Work to complete :: An exact transcription is needed of the lines below from the one with "The height and" through the one with "You are a GUI", with no other lines and no pictures.

(Dataset entries)
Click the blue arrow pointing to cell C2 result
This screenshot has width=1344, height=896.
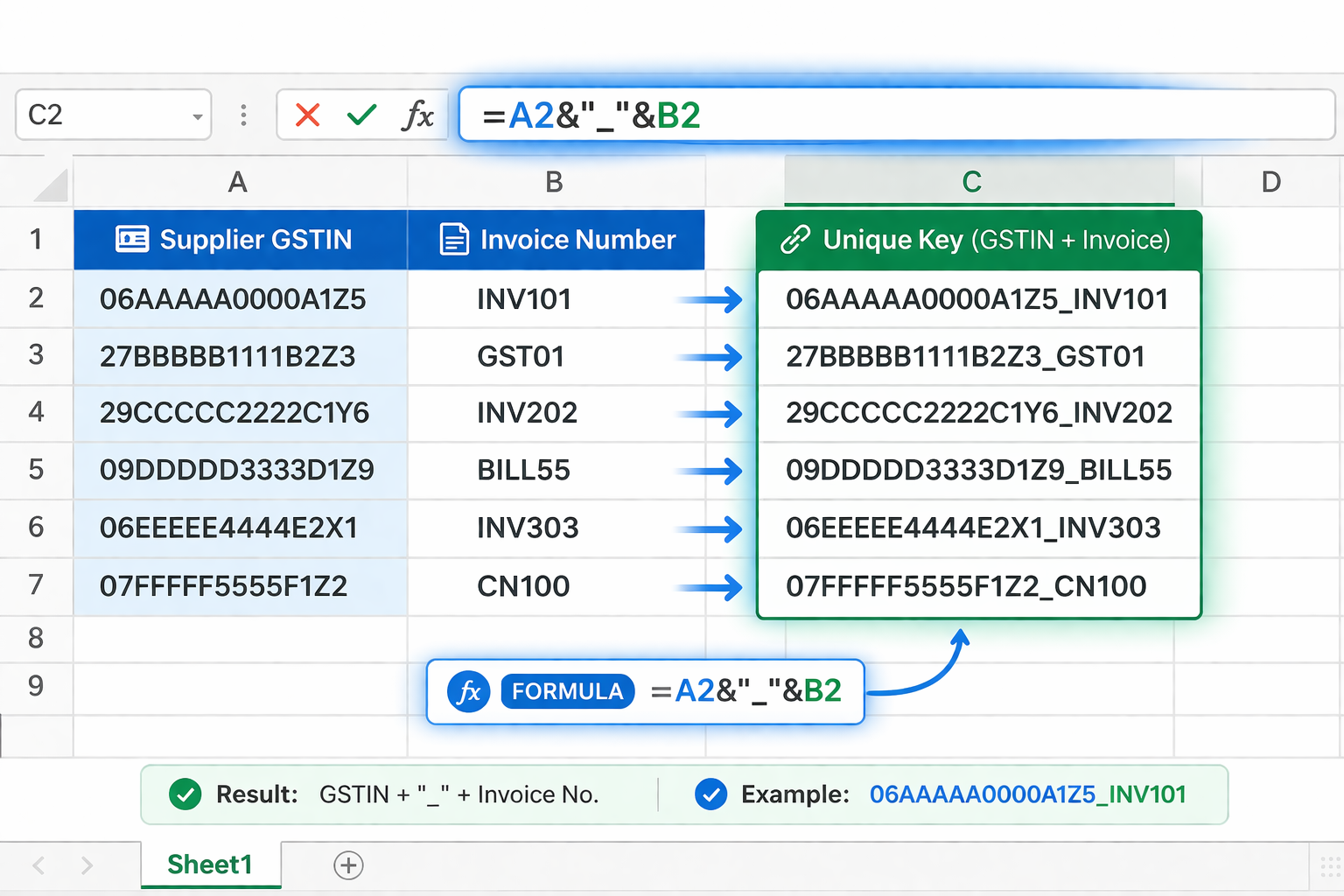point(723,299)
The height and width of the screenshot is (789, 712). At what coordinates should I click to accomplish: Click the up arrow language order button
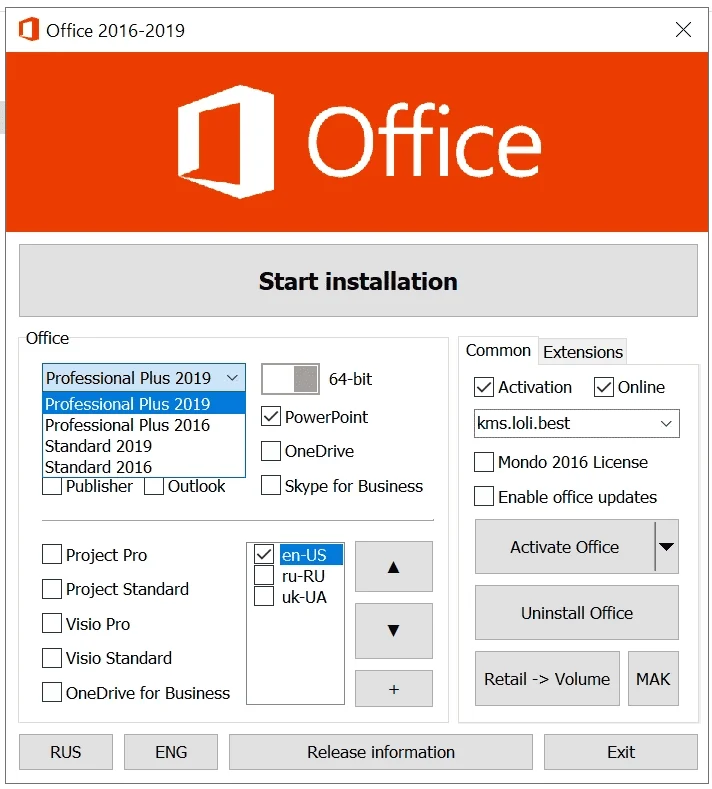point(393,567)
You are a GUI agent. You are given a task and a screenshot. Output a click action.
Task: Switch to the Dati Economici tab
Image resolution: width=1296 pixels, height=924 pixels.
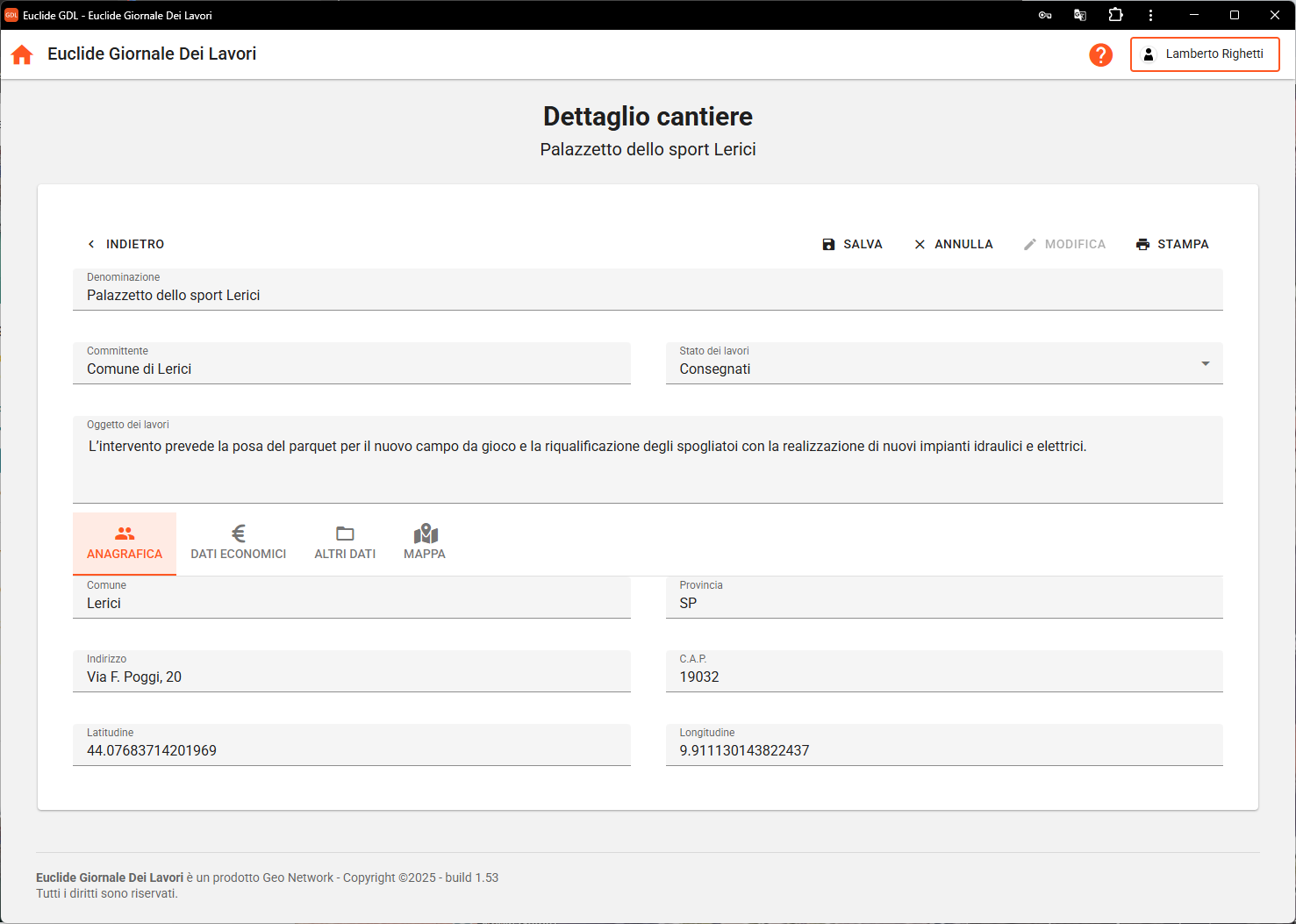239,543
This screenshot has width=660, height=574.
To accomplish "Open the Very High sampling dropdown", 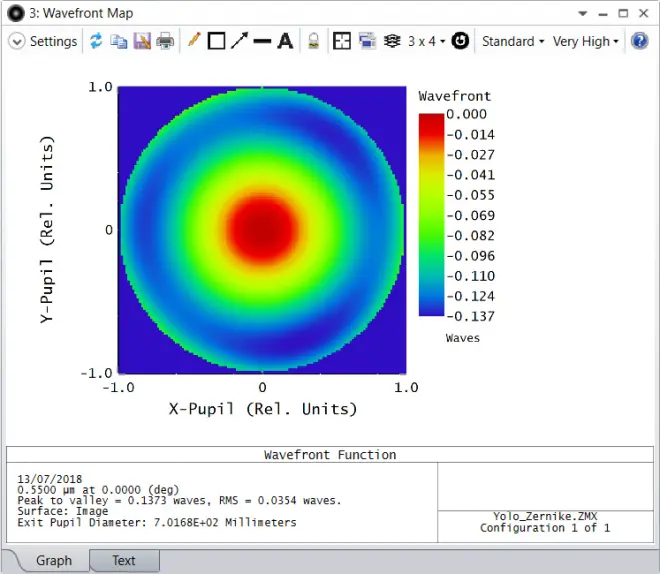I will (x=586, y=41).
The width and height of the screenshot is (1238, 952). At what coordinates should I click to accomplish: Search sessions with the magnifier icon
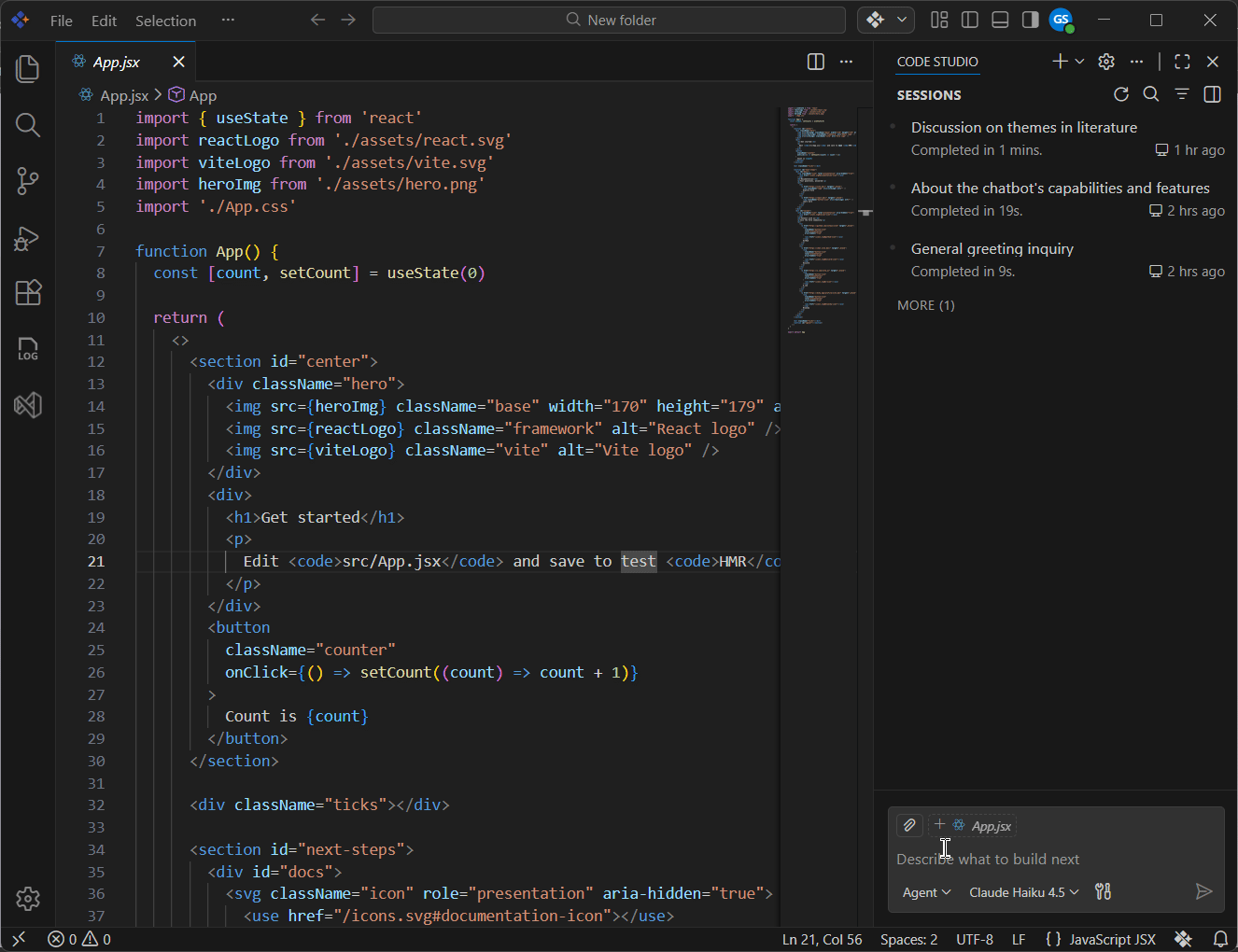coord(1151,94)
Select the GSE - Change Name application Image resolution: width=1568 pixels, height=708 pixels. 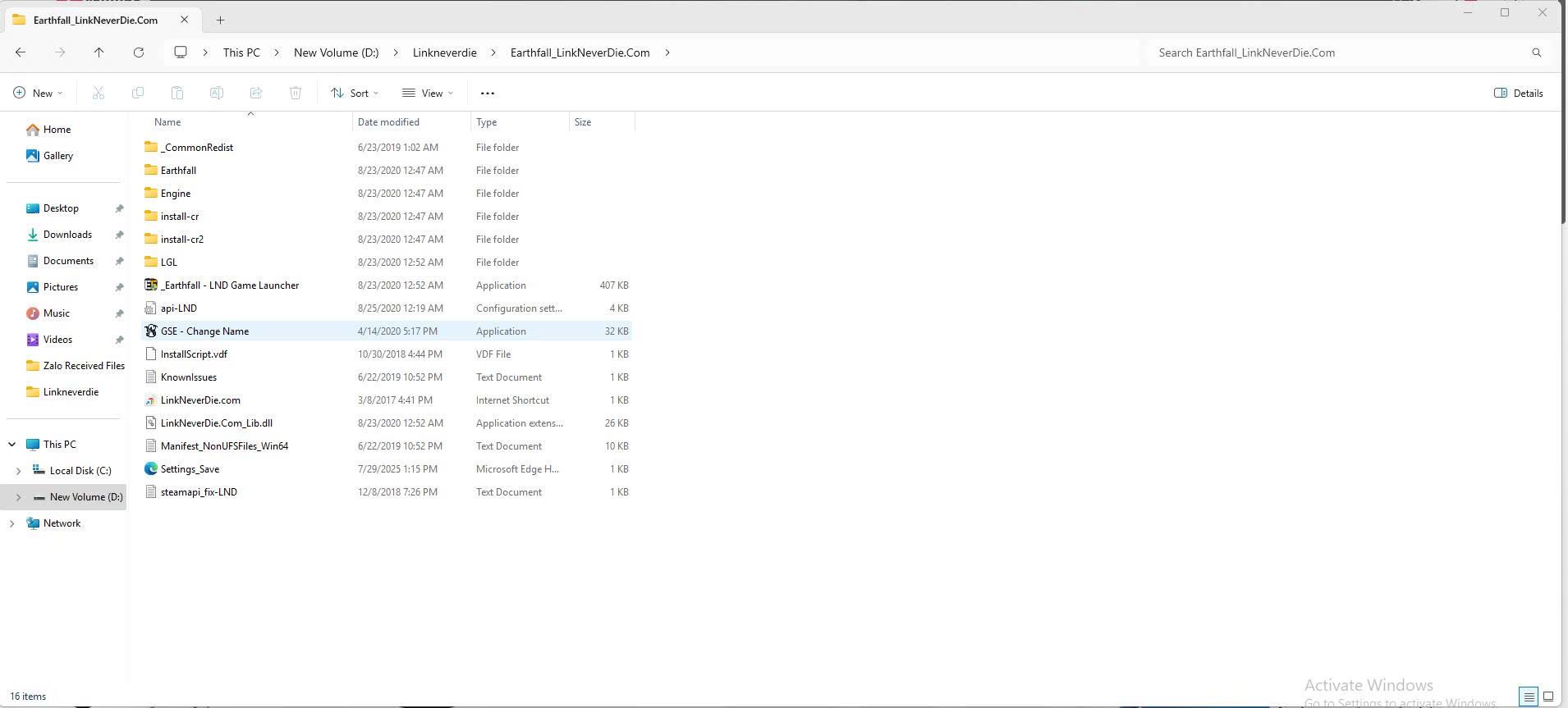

Task result ::
The height and width of the screenshot is (789, 712). At what coordinates should I click to accomplish: Click the up arrow language order button
point(393,567)
You are a GUI agent. You are given a task and a screenshot. Output a click action.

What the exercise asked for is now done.